Explicitly, I'm talking all the "thoughts and prayers," I mean "tots and prayers" crowd. I'm also explicitly talking Allen's Congresscritter, Rep. Keith Self, and the Libertarian National Committee Chairwoman, Angela McArdle. There's plenty of implicit loathsomeness beyond that.

The Allen Premium Outlets mass shooting will surely lead the Lege to ... do nothing, as has been the case in the past. (Well, maybe it will mandate that all malls have armed guards.) Or, like Rep. Keith Self, who represents Allen, you can say that "almighty god ... absolutely is in control of our lives" as a justification for doing nothing.

Meanwhile, on Twitter, Mises Caucus thrall and head of the Libertarian National Committee Andrea McArdle offers this nuttery:
After telling her the truth about Allen and Rep.

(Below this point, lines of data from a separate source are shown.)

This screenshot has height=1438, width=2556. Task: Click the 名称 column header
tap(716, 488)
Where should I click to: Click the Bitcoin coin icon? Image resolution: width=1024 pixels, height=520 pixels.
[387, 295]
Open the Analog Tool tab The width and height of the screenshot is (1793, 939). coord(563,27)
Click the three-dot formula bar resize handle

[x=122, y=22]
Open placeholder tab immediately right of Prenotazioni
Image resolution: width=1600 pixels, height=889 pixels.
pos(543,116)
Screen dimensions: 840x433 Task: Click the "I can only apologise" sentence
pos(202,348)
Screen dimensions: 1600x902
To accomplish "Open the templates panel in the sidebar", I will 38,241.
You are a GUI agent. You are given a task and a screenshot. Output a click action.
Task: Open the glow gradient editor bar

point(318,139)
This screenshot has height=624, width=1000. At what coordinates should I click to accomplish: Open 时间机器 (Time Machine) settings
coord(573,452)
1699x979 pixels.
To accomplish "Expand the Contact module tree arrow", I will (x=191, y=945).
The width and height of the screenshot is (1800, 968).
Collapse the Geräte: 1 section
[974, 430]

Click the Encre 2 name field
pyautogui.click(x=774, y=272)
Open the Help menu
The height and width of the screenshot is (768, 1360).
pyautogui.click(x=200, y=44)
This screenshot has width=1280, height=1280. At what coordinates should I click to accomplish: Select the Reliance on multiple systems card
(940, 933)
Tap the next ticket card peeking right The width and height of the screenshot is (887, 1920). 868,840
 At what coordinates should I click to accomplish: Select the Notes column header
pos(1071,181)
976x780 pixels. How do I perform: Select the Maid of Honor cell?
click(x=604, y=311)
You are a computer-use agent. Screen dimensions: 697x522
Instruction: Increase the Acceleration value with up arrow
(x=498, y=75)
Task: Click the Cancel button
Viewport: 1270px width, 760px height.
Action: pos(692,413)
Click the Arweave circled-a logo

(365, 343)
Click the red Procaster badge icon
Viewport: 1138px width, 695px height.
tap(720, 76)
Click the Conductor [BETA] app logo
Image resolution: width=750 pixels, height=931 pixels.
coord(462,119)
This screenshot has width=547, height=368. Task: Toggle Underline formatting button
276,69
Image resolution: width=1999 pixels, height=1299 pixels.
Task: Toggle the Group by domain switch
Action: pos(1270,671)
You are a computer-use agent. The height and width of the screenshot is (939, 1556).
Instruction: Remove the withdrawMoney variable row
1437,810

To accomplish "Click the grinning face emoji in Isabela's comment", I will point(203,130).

Keith Self (truth she should already already know, as she currently lives here in Tex-ass), including a kick in her nads by telling her that he was almost a Mises Caucus Libertarian, I of course told her to fuck off. Let's also not forget, per Wiki, her support for German New Medicine (and on Tim Cess Pool's podcast, no less) an antisemitic conspiracy theory.
 
At the state level, the Lege could take one action immediately: Pass HB 2744, to raise the age of purchase of AR-15s and similar from 18 to 21. But, neither the tots and pears there, nor the libertarian wingnuts, will back that idea. League of Women Voters also says that HB 636, which would allow election judges to bring guns to polling places, should be blocked. Agreed. In today's world in general it's stupid, and in #StartTheSteal world of conspiracy theories, it's stupider yet.